Is sex primarily a strategy against transmissible cancer?
One of the greatest enigmas of evolutionary biology is that while sex is the dominant mode of reproduction among multicellular organisms, asexual reproduction appears much more efficient and less costly. However, in a study publishing on June 6 in the open-access journal PLOS Biology, researchers suggest that sexual reproduction is favored by selection because, unlike asexual reproduction, it not only provides important evolutionary advantages in constantly changing environments, but also prevents the invasion of transmissible cancer, or "cheater" cells.
Multicellular organisms are societies of cooperating clonal cells that emerged and evolved one billion years ago. A key point in the evolution of multicellular organisms was therefore the ability to prevent cheater cells from overexploiting the cooperative system; this evolutionary constraint favoured the emergence of the many known mechanisms that suppress cancer, notably the immune system. Whatever the efficiency of these mechanisms, a prerequisite of all these defences is the ability to recognize cheater cells from normal ones.

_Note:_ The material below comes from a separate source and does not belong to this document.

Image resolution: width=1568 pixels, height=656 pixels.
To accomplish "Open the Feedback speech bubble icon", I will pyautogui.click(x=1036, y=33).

Not only did first multicellular organisms have to deal with their own cheater cells, they also had to evolve adaptations to prevent them being colonized by foreign malignant cells (i.e. infectious ones). Because asexual reproduction leads to identical ("clonal") organisms, this mode of reproduction is risky due to the possibility of being invaded by clonal infectious cell lineages (i.e. transmissible cancers). Conversely, sexual reproduction decreases the compatibility of contagious cancer cells with their hosts, limiting individual infection risk, as well as the risks of transmission between parent and offspring. Sexual reproduction also generates genetic variation that facilitates the detection of foreign cells, the first and critical step of immune protection.
Although relatively rare, transmissible cancers do exist (e.g. Tasmanian devils, dogs, bivalves), and increasing evidence suggests that most, if not all, malignant cells are potentially transmissible provided a suitable transmission route is offered. Given the ubiquity of cancer in multicellular organisms, in combination with the plethora of potential transmission routes, sexual reproduction may have been favoured as a less risky, more profitable option to produce viable offspring despite its associated costs.
The authors claim that to their knowledge, the proposed role of transmissible cheater cells as initiator and driver force underlying the evolution of sexual reproduction is a novel explanation, that will contribute to a paradigm shift in our understanding of evolution.